**INPUT MATERIAL:**
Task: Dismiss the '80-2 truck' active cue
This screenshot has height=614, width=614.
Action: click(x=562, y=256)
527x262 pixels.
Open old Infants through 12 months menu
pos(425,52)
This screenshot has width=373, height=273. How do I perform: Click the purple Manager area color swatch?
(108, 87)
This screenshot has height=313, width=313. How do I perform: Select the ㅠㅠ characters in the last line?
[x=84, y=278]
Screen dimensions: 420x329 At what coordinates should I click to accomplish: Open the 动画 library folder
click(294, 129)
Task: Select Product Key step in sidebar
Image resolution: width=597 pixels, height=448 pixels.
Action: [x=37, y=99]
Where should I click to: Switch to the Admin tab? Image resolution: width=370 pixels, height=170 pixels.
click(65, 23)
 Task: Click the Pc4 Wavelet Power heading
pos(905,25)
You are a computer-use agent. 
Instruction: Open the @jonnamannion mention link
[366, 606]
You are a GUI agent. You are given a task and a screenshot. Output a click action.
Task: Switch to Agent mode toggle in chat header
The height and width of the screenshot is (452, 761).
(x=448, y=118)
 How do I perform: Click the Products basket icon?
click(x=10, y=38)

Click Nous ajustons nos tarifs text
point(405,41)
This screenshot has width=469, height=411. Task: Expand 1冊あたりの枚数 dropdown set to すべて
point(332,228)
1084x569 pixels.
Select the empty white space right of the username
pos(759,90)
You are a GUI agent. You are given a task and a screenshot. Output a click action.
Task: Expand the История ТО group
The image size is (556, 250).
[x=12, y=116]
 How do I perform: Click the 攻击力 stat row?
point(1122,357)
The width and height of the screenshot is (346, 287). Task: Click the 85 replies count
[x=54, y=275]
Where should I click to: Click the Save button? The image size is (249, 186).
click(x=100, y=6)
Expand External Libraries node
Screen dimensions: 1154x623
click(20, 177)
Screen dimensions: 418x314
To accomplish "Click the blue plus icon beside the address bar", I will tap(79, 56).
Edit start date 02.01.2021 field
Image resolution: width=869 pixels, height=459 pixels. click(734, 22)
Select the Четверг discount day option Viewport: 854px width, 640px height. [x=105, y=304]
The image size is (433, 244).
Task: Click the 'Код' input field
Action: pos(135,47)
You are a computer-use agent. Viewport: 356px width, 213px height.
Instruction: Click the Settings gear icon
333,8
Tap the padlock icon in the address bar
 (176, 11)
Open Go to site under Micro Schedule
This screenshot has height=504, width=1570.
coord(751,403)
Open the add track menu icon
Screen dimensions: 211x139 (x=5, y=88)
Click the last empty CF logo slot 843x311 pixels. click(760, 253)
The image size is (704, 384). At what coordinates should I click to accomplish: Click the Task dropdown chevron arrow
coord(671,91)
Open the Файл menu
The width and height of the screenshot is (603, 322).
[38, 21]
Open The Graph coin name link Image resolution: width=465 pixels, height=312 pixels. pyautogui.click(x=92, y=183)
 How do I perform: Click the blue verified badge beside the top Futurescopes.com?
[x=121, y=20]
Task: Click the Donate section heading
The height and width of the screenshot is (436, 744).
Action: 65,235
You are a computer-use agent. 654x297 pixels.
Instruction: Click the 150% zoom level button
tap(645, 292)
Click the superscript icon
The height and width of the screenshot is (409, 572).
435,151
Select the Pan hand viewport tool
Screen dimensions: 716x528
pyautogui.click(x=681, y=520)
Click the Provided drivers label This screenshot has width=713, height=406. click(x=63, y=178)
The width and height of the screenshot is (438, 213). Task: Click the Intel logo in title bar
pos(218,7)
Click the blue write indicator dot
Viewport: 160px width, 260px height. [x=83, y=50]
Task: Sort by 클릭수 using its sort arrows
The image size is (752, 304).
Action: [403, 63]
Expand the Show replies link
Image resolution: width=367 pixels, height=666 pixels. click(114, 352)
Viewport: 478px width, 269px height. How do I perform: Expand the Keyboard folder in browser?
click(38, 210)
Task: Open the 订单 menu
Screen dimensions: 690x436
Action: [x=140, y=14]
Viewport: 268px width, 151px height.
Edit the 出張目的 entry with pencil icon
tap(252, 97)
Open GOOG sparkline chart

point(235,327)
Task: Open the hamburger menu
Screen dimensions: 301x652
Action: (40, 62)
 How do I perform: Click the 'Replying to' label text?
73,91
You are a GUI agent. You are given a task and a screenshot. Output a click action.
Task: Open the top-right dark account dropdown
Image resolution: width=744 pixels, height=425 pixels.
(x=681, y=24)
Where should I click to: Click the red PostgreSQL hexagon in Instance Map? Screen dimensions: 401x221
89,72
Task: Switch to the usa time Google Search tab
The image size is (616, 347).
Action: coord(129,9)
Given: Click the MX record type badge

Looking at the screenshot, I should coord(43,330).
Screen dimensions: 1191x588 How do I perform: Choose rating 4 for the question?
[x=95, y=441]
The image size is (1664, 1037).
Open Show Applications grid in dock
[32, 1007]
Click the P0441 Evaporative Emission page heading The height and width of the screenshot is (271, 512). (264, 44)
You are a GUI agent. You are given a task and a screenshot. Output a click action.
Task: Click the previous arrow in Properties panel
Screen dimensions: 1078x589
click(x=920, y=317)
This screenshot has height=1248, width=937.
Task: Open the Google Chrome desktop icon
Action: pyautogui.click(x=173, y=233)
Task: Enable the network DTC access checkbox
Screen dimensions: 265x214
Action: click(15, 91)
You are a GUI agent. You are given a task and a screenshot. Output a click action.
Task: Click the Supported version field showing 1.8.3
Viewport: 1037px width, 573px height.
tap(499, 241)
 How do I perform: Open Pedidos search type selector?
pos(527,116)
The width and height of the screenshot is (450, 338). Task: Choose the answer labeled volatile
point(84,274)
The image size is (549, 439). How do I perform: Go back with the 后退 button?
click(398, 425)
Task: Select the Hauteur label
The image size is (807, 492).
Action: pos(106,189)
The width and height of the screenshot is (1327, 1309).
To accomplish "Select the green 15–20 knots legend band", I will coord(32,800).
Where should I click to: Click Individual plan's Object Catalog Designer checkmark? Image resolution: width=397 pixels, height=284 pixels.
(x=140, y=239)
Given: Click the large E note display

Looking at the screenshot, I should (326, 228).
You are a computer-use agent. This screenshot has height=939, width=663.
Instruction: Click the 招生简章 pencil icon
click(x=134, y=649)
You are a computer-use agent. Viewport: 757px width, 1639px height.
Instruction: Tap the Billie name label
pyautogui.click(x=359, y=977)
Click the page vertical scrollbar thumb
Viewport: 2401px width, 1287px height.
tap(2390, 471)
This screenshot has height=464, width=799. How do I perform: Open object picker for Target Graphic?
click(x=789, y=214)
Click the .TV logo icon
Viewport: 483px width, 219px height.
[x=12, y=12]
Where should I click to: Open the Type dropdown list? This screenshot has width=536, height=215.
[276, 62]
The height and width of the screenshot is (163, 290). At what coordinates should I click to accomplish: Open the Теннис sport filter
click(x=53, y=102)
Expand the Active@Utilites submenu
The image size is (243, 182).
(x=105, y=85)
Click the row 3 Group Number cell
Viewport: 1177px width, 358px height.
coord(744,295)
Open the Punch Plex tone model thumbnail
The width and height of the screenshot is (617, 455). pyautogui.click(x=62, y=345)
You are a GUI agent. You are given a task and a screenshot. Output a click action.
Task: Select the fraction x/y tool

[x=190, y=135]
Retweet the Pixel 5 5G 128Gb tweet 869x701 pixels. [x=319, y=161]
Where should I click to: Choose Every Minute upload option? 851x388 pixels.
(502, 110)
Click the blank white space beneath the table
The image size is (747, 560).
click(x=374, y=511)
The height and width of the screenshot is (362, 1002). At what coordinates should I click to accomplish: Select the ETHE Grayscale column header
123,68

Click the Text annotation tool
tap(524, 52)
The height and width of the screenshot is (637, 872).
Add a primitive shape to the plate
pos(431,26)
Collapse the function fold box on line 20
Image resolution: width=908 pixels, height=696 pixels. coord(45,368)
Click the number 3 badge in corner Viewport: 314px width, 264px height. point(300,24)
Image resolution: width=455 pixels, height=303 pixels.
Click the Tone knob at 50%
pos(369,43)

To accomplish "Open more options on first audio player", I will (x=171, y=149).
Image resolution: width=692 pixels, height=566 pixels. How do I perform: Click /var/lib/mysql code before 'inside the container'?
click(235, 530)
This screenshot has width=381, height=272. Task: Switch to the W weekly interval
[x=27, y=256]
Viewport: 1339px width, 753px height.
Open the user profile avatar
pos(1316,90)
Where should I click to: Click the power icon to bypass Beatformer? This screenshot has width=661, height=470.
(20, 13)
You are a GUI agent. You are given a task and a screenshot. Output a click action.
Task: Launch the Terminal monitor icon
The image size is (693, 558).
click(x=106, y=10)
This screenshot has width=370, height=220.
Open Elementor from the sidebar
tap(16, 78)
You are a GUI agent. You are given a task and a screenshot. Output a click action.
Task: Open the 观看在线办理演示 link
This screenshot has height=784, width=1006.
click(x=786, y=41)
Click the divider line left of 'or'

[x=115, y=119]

**EXERCISE OBJECTIVE:** Could you transcribe the entries exactly, from the first line through the line containing "Task: Select Product Key step in sidebar", and give nothing more?

**ANSWER FOR THIS EXERCISE:**
Task: Dismiss the '80-2 truck' active cue
This screenshot has height=614, width=614.
Action: click(x=562, y=256)
527x262 pixels.
Open old Infants through 12 months menu
pos(425,52)
This screenshot has width=373, height=273. How do I perform: Click the purple Manager area color swatch?
(108, 87)
This screenshot has height=313, width=313. How do I perform: Select the ㅠㅠ characters in the last line?
[x=84, y=278]
Screen dimensions: 420x329 At what coordinates should I click to accomplish: Open the 动画 library folder
click(294, 129)
Task: Select Product Key step in sidebar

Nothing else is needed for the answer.